The Bible doesn’t teach that when Jesus died for us and when we pray a prayer for forgiveness, that we can simply carry on with our life, wrong-doings automatically forgiven. No need to repent or feel remorse. There is no true relationship with God or man without repentance.
A congregation hearing a message of unconditional forgiveness by God might be happy. Glad to have a pastor who teaches such a comforting and encouraging sermon. It gives them what they want to hear.
But this is not God’s message!
In his Word, God tells us the opposite. In the Scripture at the top, as well as many others, God tells us that we must repent when we knowingly do wrong. If we’re not aware, we should do so when someone points it out to us. We must indicate that we’ll try to change our ways. We’re always held accountable to God for the wrong we do.
We must express remorse—not only to God, but also to those we hurt.
King David is a good example. After the prophet Nathan confronted him about his adultery with Bathsheba, he cried out: Have mercy on me, O God, in your goodness; in the greatness of your compassion wipe out my offense. … A clean heart create for me, O God, and a steadfast spirit renew within me. (Psalm 51:1,3) With a “broken and contrite heart” he repents.
You may say, “But in David’s time, Jesus had not yet died for our sins.” That’s true. And yet, in our forgiveness we are still called to be broken over the wrongs we do. How can we not feel bad about ourselves when we hurt others? We are called to lay our sins at the foot of the cross.
Have those who blindly adopt the belief of unconditional forgiveness, ever considered what following such a belief could mean? These are some possible scenarios I’ve come up with:
- A sinner could do wrong and not worry about the consequences.
- An offender is more liable to repeat the wrong-doing.
- It would not encourage him to remember that he is a sinner.
- It’s cheap grace.
- He would not need to feel guilt.
- The offender would not have to worry about the pain his actions caused.
- He would likely feel no need to compensate for hurt caused.

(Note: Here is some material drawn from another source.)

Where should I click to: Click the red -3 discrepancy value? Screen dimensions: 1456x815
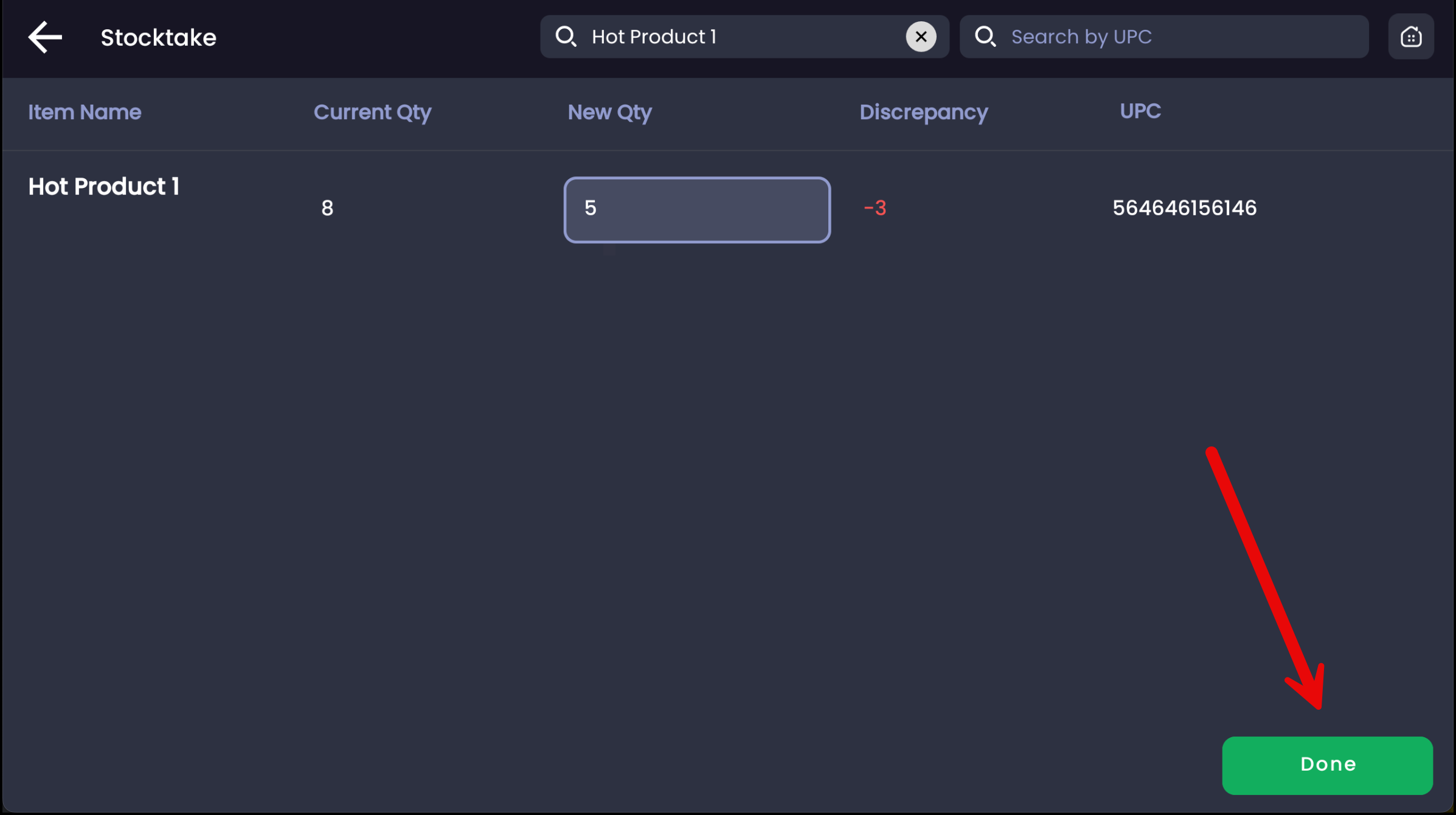pos(875,209)

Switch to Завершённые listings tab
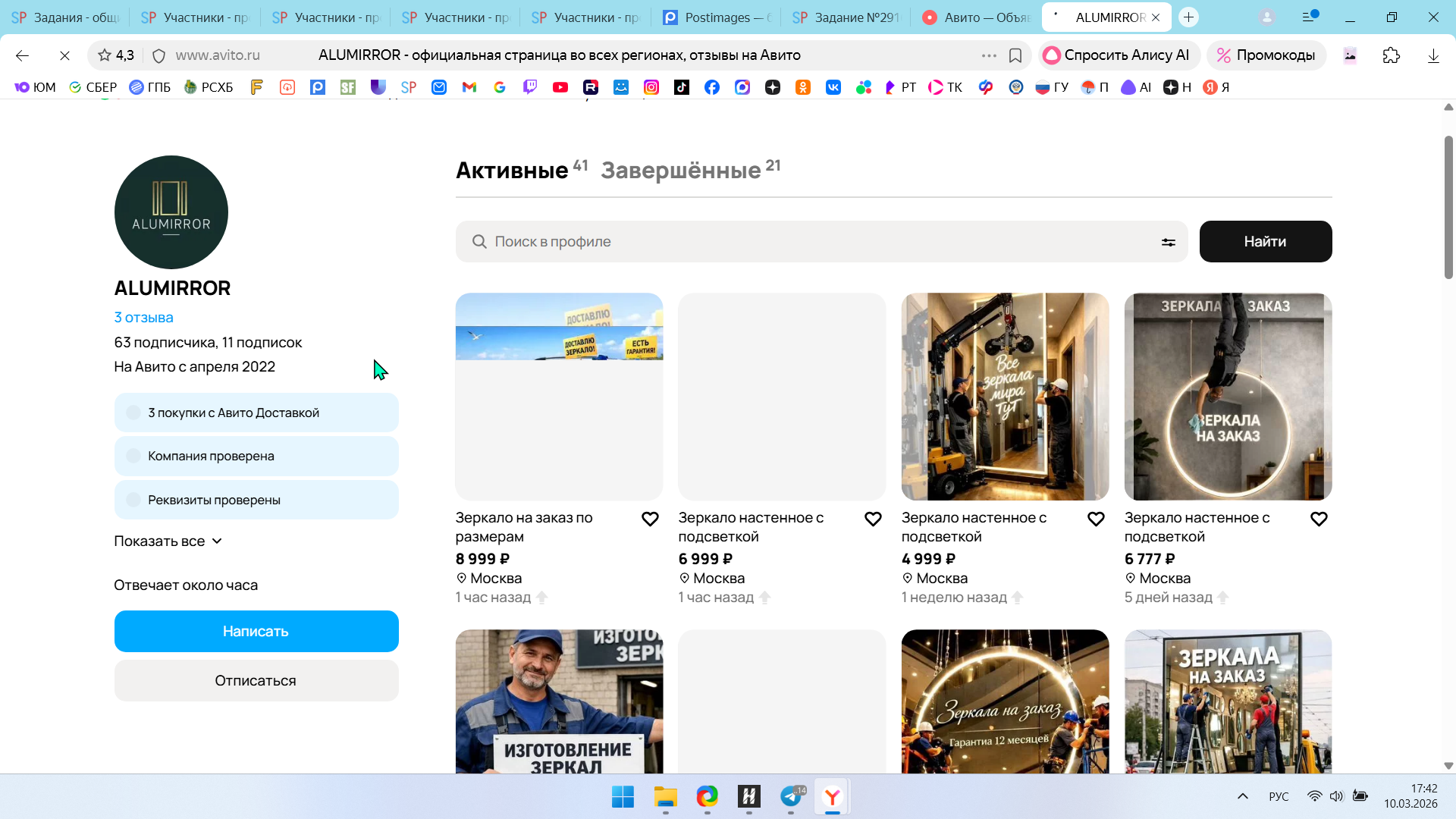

- He would feel no responsibility to bring peace to a situation through reconciliation.
- Part of repentance is to learn about the pain caused and acknowledge it. Will that, too, be deemed unnecessary?
This leads me to thinking: If unconditional forgiveness is truly what Jesus intended, why is it so painful when a hurt person’s well-meaning offer to forgive is refused by an offender? Why is it so hard to be ignored by an offender, with remorse not shown, as though nothing happened? Feeling bad about what we’ve done to another reveals a caring heart, a heart of love. Expressions of remorse brings peace and healing to the victim, and to the offender as well.
It seems to me that unconditional forgiveness is only good for the wrong-doer. It does nothing for those he wrongs and leaves to suffer.